◆ **Provided passage**:
——————
This is my neighborhood. A few houses around the lake, a few more on the hills, a strip of shops and services on the main road, small cottages here and there in the forest all around, bogs, farms and ranches, all inhabited by folks who came here to find paradise. The town started as a fort, protecting loggers from native tribes, when logging was the primary industry here, before fishing.
There is even a road called Paradise Point Road.
To those who have lived here all their lives, the rhythm of the town circles the fishing season. Though we have just fifty or so fishing families, the industry is the only one left here, after logging disappeared. The original cottages are still here, built for fishermen or loggers, two bedrooms, a wood stove, a yard to store the boat off season, and a place to keep the cords of wood needed to keep warm during stormy days.
Our crab season was late this year. It missed the holidays, and everyone was panicking. It is during the holidays that crab moves. People pay top price to have a crab meal for Christmas or New Year!
The whole coast was anticipating December 31st, opening day for crab fishing, worrying that a bad first day would break most folks who make a living here. When boats returned with their catch, the town celebrated!
Crab will be on people's tables, only a bit late, and maybe even cheaper, because the catch is amazing!
The Port provides the last industry for young families. Without a healthy catch, families cannot afford living in this paradise. Enjoy your dungeness crab, wherever you are. Know that it is not a staple, but a luxury item. It is available only a few months of the year, when they are big and plump. Also, know that there is not a single fisherman who has become rich from fishing. Rather, many have perished doing this job.
——————
◆ **Information provided**:
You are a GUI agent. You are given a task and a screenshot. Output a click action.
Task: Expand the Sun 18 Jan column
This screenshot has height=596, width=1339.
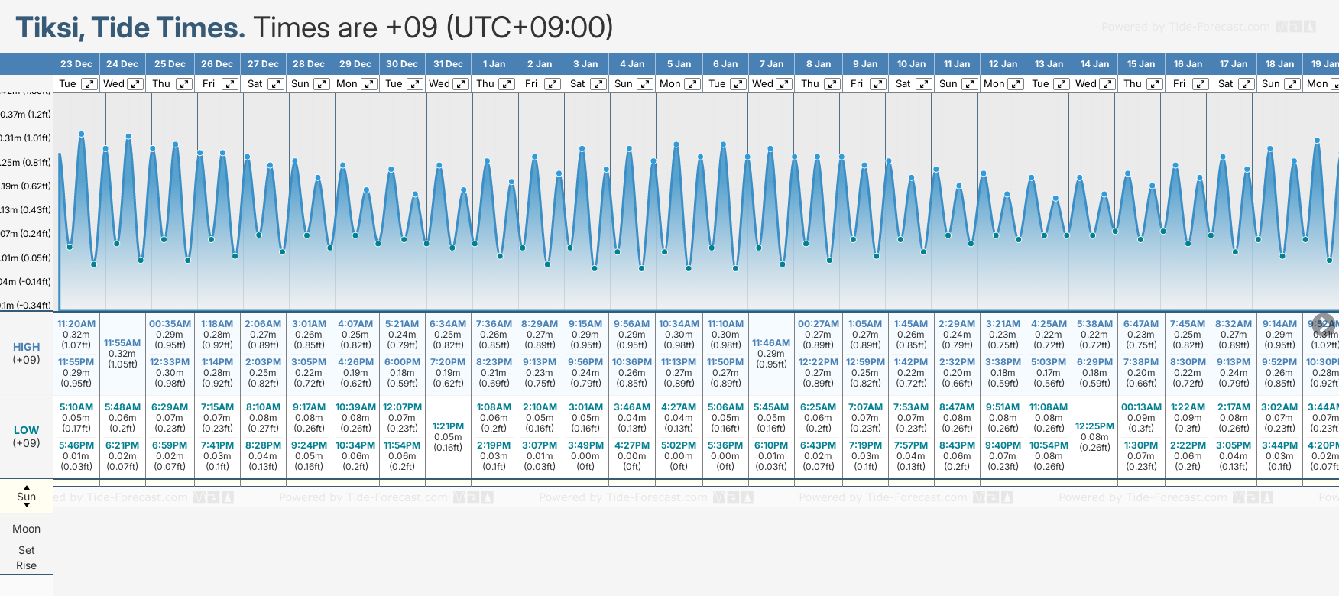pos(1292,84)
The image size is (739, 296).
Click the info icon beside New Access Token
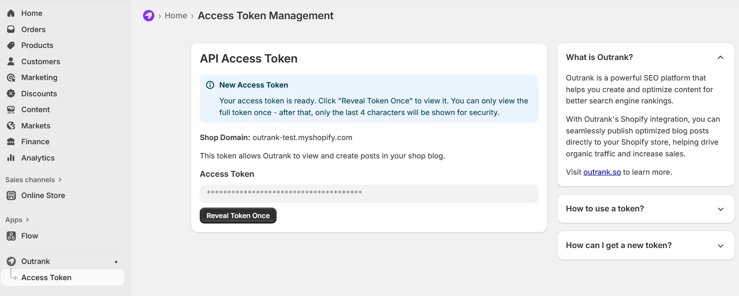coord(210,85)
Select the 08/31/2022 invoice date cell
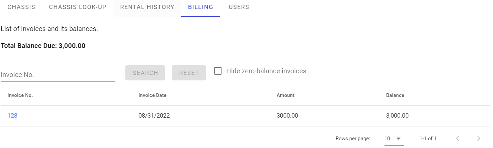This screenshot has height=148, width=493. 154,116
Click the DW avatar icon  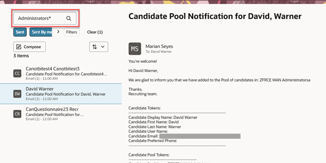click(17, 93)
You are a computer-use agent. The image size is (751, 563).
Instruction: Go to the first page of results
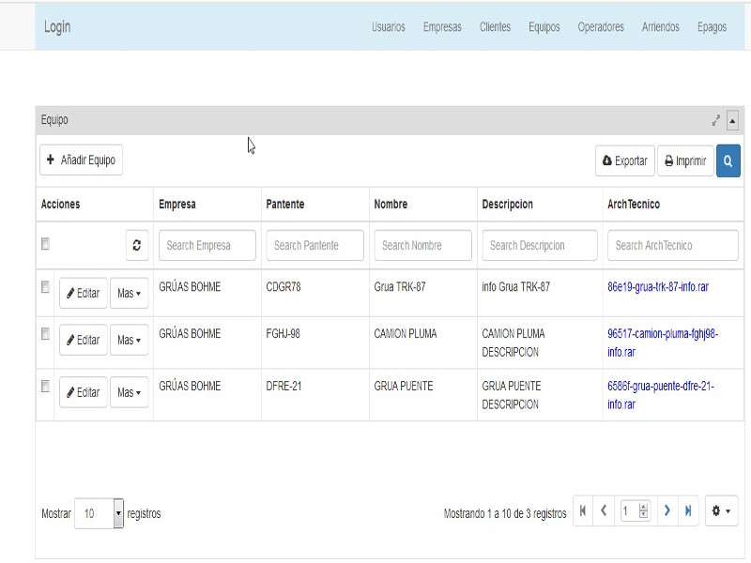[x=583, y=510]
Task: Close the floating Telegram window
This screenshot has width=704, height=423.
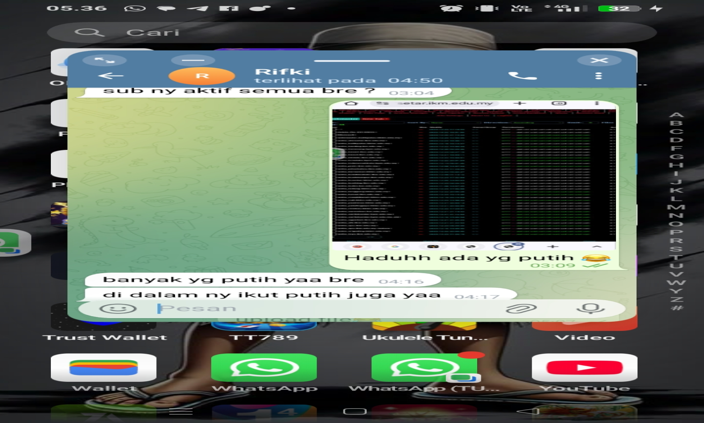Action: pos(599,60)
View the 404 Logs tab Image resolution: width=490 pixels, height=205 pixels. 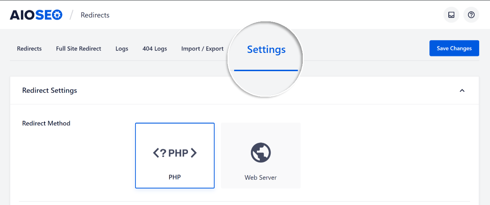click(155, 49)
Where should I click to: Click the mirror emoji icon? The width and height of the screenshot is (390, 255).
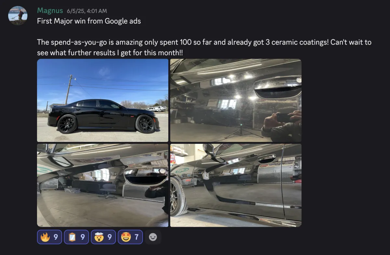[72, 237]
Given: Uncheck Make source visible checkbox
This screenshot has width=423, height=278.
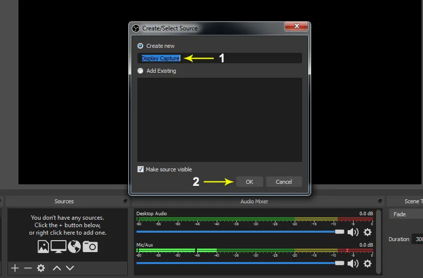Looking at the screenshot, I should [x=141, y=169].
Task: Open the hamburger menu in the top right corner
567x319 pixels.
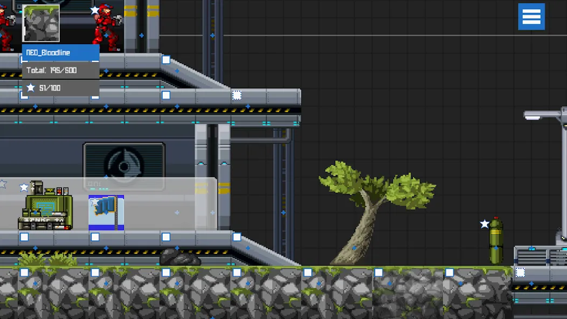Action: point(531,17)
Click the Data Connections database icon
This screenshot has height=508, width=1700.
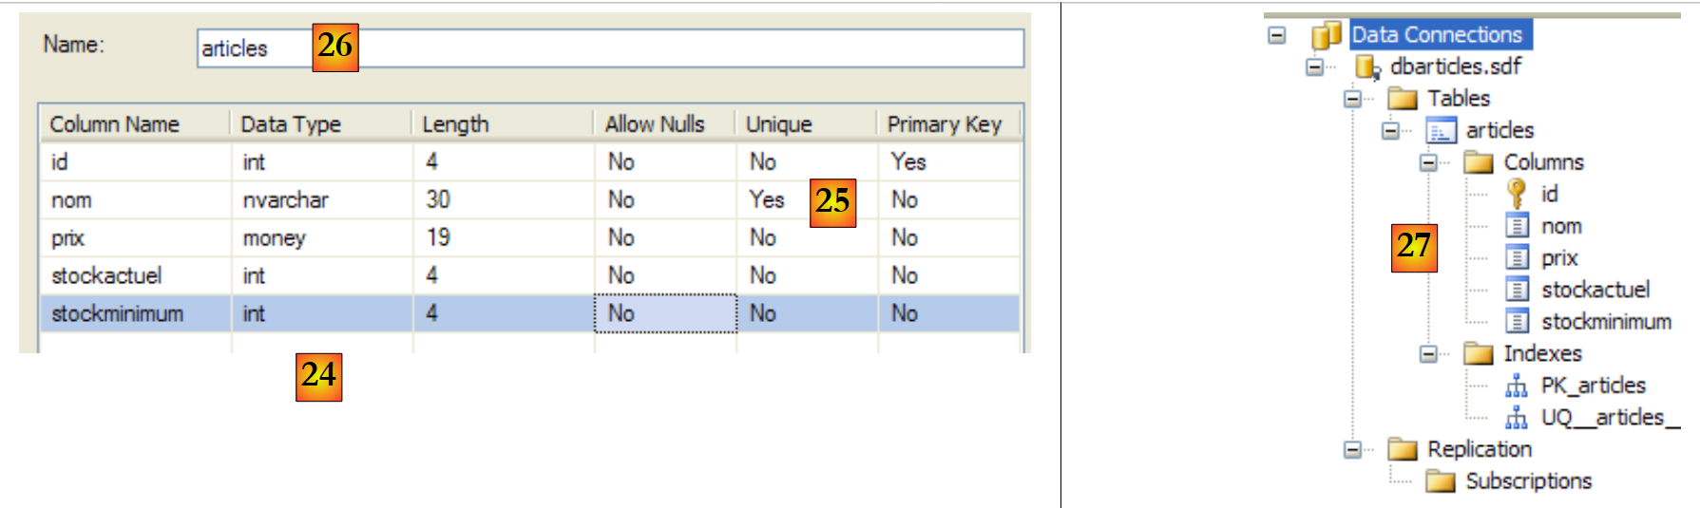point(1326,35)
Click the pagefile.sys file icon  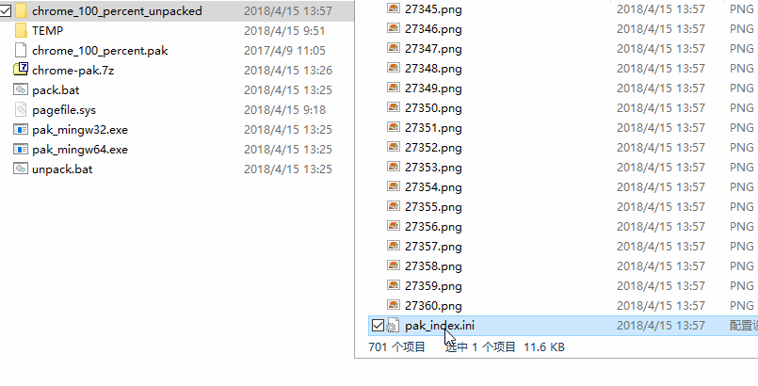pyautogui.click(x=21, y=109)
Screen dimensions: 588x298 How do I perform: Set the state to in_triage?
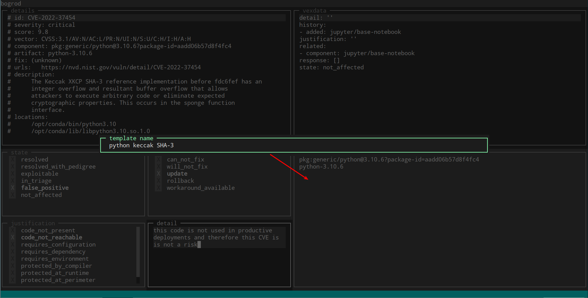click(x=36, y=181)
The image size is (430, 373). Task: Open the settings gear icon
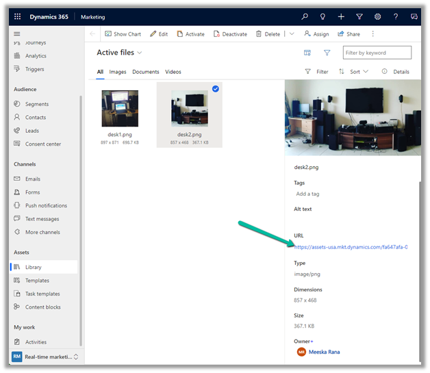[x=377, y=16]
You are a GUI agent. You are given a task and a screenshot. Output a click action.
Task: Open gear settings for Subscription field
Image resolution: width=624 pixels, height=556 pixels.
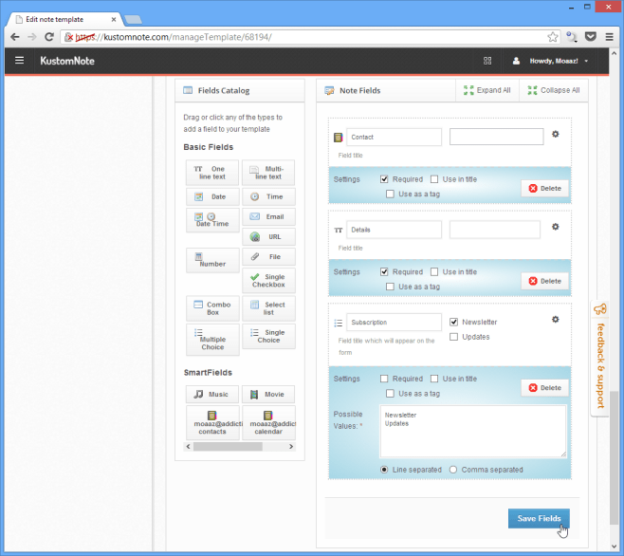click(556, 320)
——————
◆ **Work instruction A**: Which features of the original cottages does the neighborhood passage list? Give every one.
◆ **Work instruction B**: Reproduce the neighborhood passage starting at "There is even" and ending at "or New Year!", changing "wood stove" to "fireplace".

◆ **Result A**: two bedrooms, a wood stove, a yard to store the boat off season, a place to keep the cords of wood needed to keep warm during stormy days

◆ **Result B**:
There is even a road called Paradise Point Road.
To those who have lived here all their lives, the rhythm of the town circles the fishing season. Though we have just fifty or so fishing families, the industry is the only one left here, after logging disappeared. The original cottages are still here, built for fishermen or loggers, two bedrooms, a fireplace, a yard to store the boat off season, and a place to keep the cords of wood needed to keep warm during stormy days.
Our crab season was late this year. It missed the holidays, and everyone was panicking. It is during the holidays that crab moves. People pay top price to have a crab meal for Christmas or New Year!